Why do you think that?
neilxu
Calcite | Level 5
> > very long time to sort. Even worse, the newly
> updated
> > master file is not sorted. So next time I have to
> > sort it again.
>
> Why do you think that?

OK, I used UPDATE statement to create a new dataset. Then I did proc contents to that new datset, and it was not sorted.

So if I update the master file weekly, which means I have to sort the master file every time I use UPDATE.
data_null__
Jade | Level 19
> OK, I used UPDATE statement to create a new dataset.
> Then I did proc contents to that new datset, and it
> was not sorted.

I assume you are referring to the SORTEDBY data set option. It is true that the sorted by information is lost but the data IS still sorted. So there will be no need to sort again as long as the data are UPDATED with the same keys and you do not change the value of the keys.
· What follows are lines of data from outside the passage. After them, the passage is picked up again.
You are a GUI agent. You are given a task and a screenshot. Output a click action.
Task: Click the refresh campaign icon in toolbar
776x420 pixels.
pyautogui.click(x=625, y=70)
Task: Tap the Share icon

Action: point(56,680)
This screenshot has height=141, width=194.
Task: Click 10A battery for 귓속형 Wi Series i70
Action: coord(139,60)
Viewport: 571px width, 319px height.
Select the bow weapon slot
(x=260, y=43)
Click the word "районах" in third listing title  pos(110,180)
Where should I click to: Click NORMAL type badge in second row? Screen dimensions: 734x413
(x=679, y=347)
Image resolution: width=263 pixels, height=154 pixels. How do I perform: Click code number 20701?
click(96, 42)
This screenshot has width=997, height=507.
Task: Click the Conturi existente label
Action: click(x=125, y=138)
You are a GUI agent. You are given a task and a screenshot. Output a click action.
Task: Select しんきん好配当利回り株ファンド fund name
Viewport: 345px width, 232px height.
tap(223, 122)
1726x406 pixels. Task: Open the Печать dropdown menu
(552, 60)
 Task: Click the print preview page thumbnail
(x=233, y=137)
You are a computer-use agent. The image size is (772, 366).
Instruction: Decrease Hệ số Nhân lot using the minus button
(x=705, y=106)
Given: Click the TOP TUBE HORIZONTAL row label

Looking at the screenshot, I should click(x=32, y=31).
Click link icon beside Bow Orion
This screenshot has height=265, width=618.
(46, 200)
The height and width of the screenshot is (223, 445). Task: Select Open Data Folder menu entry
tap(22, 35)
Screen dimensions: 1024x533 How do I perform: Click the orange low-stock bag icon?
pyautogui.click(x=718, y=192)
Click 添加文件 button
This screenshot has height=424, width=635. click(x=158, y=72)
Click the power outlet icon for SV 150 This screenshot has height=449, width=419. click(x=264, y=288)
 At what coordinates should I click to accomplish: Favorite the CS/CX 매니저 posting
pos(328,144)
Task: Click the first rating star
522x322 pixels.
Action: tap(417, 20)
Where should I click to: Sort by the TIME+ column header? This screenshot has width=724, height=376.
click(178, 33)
This is a common misconception about BY processing and PROC SORT. In other words you don't always need to PROC SORT. As in the situation you describe.

If you have ever use a BY statement on unsorted data you may notice that SAS does not determine the data are out of order until it reads the out of order record.
Nisha_SA
Calcite | Level 5
Thanks, this has solved my problem , makes sense
ASASProgrammer
Calcite | Level 5
If the name of the variable in the master data set to be updated is the same as defined in the Hash, after "find", the value will be automatically update.
Or you can change the variable's value by assigning any hash data to it.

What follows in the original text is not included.